Filibusters Haven’t Benefited Minorities

I must disagree with your editorial on Senate filibusters (“Minority Rule,” January 22).

The filibuster is not a thing of “civic beauty” that empowers minorities and simply needs to be reformed, as your editorial argues. Filibusters are instead an assault on the legislative process.

The Senate filibuster was used for decades to prevent the passage of federal anti-lynching legislation. We Jews know all too well what lynching is; remember Leo Frank?

The filibuster is an egregious part of American history. It is time to abolish it!

Richard Mamches
Plantation, Fla.


Return Conversion to All Rabbis, Not Just Orthodox Ones

Rabbi Marc Angel makes an eloquent and important challenge to the growing hegemony of what he calls “the Haredi rabbinic establishment” over conversion to Judaism (“Return Conversion to the Rabbis,” January 15).

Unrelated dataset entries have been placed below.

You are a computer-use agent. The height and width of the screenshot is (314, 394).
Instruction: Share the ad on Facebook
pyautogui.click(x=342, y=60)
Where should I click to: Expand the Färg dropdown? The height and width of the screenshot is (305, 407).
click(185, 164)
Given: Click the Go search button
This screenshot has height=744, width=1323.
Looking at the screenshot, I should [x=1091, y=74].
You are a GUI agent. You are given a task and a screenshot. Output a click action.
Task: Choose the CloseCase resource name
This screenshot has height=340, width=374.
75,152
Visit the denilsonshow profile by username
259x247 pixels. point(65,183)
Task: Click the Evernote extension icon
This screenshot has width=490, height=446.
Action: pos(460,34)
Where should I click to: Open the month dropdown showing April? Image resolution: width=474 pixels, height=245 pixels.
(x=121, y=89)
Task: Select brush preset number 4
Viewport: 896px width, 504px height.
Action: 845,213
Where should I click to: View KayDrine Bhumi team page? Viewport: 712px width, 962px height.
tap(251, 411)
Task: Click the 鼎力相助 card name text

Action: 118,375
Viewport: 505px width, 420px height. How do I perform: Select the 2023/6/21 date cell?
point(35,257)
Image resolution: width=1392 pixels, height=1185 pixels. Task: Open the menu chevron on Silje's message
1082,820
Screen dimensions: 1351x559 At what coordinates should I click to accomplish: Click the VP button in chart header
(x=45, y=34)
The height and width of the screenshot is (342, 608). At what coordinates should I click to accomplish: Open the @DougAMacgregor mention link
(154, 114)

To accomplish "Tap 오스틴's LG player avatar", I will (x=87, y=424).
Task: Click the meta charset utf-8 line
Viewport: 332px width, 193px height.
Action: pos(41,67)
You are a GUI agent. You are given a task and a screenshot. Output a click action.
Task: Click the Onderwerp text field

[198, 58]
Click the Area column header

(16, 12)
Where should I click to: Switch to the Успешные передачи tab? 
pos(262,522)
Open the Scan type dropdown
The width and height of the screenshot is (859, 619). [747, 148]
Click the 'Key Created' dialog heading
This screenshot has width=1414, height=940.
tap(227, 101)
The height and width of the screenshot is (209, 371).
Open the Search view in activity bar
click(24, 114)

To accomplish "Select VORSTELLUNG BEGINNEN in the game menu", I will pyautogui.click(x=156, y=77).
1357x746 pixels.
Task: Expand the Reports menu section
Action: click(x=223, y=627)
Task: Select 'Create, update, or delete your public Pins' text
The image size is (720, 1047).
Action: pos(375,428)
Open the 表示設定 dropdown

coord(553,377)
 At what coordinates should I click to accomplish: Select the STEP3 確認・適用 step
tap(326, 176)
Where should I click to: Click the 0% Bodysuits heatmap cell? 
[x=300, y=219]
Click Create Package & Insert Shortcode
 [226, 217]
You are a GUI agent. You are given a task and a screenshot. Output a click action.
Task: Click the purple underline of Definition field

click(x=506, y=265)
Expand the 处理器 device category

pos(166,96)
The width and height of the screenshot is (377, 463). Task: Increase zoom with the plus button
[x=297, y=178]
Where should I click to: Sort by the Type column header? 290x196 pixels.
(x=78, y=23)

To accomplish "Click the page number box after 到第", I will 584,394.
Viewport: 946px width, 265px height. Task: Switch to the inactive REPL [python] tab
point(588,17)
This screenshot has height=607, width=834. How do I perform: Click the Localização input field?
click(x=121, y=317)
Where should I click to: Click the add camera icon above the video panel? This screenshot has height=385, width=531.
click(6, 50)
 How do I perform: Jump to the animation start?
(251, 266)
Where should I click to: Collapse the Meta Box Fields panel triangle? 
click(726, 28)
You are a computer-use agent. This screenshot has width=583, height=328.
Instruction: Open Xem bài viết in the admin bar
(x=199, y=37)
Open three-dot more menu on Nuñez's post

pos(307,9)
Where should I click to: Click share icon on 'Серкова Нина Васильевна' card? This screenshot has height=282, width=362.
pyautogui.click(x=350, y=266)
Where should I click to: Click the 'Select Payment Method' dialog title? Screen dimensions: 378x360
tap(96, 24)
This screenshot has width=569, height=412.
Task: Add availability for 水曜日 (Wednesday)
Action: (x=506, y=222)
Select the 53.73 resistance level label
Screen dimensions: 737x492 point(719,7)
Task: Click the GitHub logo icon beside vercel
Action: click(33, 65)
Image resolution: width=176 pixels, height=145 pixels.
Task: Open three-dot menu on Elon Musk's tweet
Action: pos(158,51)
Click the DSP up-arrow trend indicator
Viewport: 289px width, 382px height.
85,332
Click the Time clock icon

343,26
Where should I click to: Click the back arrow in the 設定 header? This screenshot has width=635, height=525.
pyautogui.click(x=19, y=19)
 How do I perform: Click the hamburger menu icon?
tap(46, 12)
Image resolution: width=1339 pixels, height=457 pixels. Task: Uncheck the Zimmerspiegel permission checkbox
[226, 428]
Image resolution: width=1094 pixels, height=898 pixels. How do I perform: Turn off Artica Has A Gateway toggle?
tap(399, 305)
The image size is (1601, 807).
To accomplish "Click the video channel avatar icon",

But I find Angel’s own position to be quite ironic.

I am the Jewish father of devotedly Jewish children of a non-Jewish mother. My children were converted by an ordained rabbi from the Reform movement.

Angel, however, advocates “leaving conversion in the hands of local Orthodox rabbis — as had been the practice for centuries.” He makes no mention of the importance of recognizing conversions performed by non-Orthodox rabbis.

I applaud when Angel writes that “the Jewish people as a whole should not be held hostage to the extreme views of the rejectionists.” I respectfully invite Rabbi Angel to take a look in the mirror.

David E. Cohen
Wyckoff, N.J.


Spinning a Yarn From Tablecloth Joke

Claudia Braude’s review of the exhibition “Where is Kovno?” — produced by Cheryl Rumbak, Yda Walt and myself — mischaracterized a remark I had referred to by the artist William Kentridge (“Back to Kovno,” January 8).

In the course of a public lecture, I made a joke about Kentridge having asked me, regarding the Kovno project: “Why are you writing music for a tablecloth?” His playful remark referred to nothing other than the diversity of my own work and my engagement with different media. (For the “Where Is Kovno?” exhibit, I wrote music to accompany a work by a textile artist.)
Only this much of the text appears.